Marc Minkowski a opté pour un savant mélange entre les deux versions. Si sa Périchole est en trois actes, se rapprochant donc de la version de 1874, il s’y ajoutent des intermèdes orchestraux (en ouverture des Actes II et III) et des récitatifs, tandis que la trame est un peu simplifiée. Par ailleurs, le chef a supprimé certains dialogues et les Scènes 19 à 21 du III (duo et trio de la prison, mélodrame, final, chœurs et ariette des trois cousines, entre autres), ce qui est très dérangeant. Les versions existantes – dont celles de Michel Plasson avec Teresa Berganza, d’Igor Markevitch avec l’inégalée Suzanne Lafaye – les avaient conservées. Pourquoi ne pas avoir joint en annexe toutes les scènes coupées, y compris, celles de 1868 écartées par le compositeur lui-même ? Le minutage du double CD le permettait pourtant (1h43’).
Privée de l’urgence du théâtre, l’écoute s’en ressent particulièrement. Les dialogues parlés se succèdent de façon interminable et sont trop souvent surjoués de façon tonitruante. Même si les chanteurs réunis pour l’occasion sont d’excellents comédiens, l’auditeur reste dubitatif. Il est vraisemblable qu’un DVD aurait mieux rendu justice à ce spectacle qu’une captation peu flatteuse. La battue du chef oscille entre placidité, drame et violence, de la farce prosaïque au Grand-Guignol. Les fins d’actes sont soulignées par des percussions particulièrement présentes et assourdissantes. Le projet ne semble pas fonctionner. On a du mal à comprendre ce qu’apportent des emprunts musicaux à la variété, avec El cóndor pasa de Simon and Garfunkel et Le Lion est mort ce soir, chanson immortalisée par Henri Salvador…
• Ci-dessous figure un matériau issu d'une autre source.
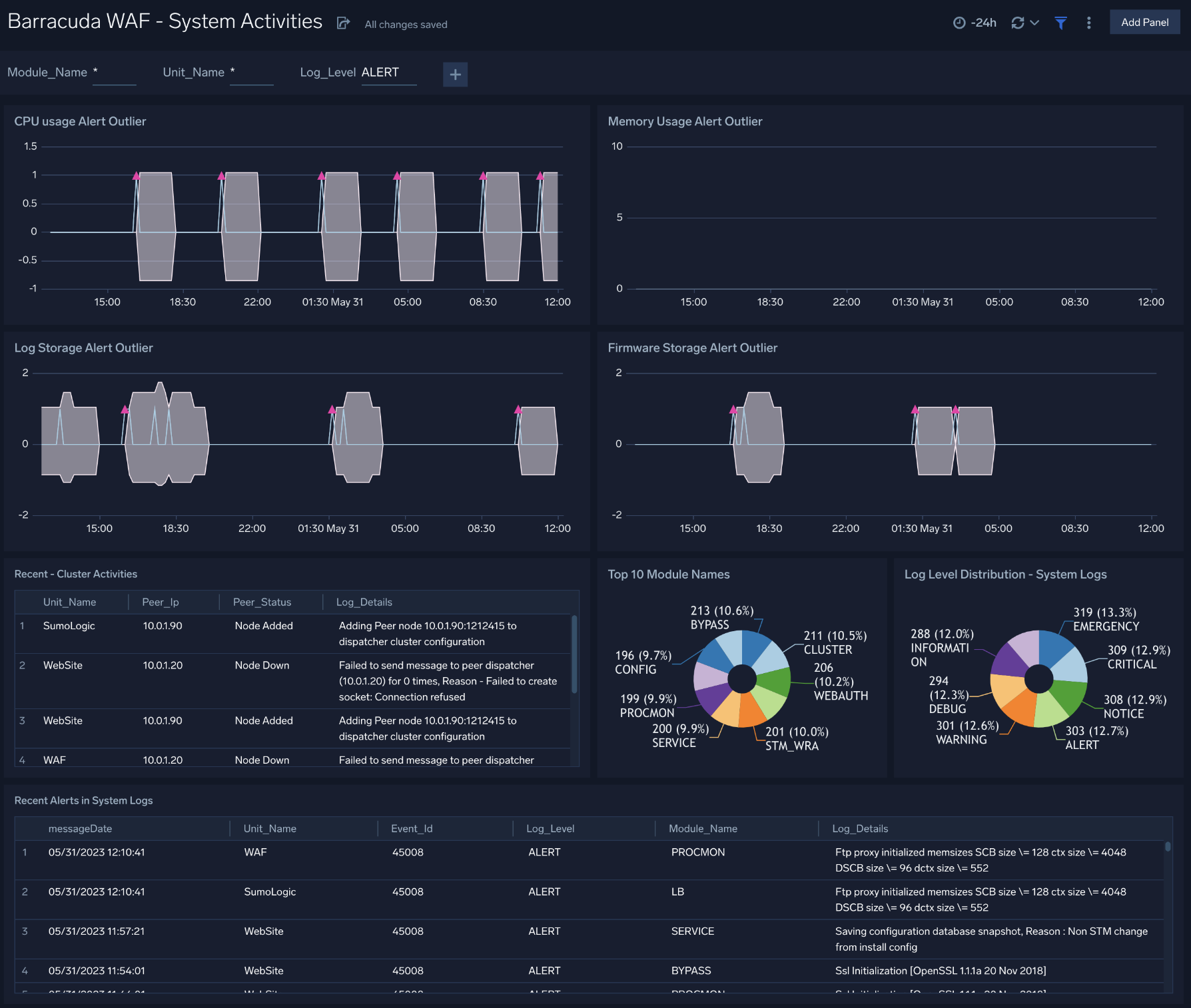The image size is (1191, 1008).
Task: Share the dashboard using the share icon
Action: click(x=342, y=22)
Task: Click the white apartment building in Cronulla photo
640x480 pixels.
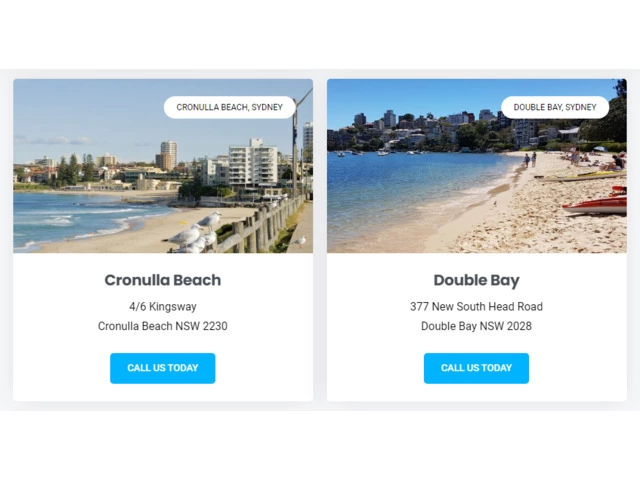Action: [x=253, y=163]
Heureusement, le plateau vocal donne de vraies satisfactions. L’équipe est composée de jeunes et talentueux chanteurs français qui apportent une modernité et une liberté que seule la version Markevitch invitait en son temps. Alexandre Duhamel incarne à la perfection le rôle ingrat du vice-roi du Pérou, à la fois tyran cruel, sans état d’âme, et joyeux drille. C’est lui, le vrai triomphateur de cette gravure – on pense à Gabriel Bacquier, le grand baryton français qui incarnait Don Andrès de Ribeyra dans l’intégrale de Plasson. Il allie noblesse, verve et humour à un abattage de grand d’Espagne pouvant se transformer en « gentil geôlier » en toute crédibilité. Aude Extrémo possède une fort belle voix qui évoque plus un contralto que le mezzo-soprano attendu pour la chanteuse des rues. Cette Carmen, cette Dalila, incarne le rôle-titre avec une grandeur qui manque de simplicité et de gouaille. Par son côté hautain, elle a quelques difficultés à attendrir et amuser l’auditeur, ce que réussit parfaitement son compère Piquillo, l’incroyable Stanislas de Barbeyrac. Cet excellent Tamino et Don Ottavio – pour ne citer que ces rôles –, excelle aussi bien dans le répertoire classique que dans l’opéra bouffe. On le trouve ici très à son aise, livrant au rôle une dimension nouvelle : ce n’est plus un benêt ivrogne mais un personnage révolté, plein de fougue et décidé à se faire respecter. Le reste de la distribution est sans reproche. Les trois cousines Olivia Doray, Julie Pasturaud et Mélodie Ruvio sont cocasses et pleines d’entrain, tout comme les excellents Éric Huchet (Don Miguel de Panatellas) et Marc Mauillon (Don Pedro de Hinoyosa).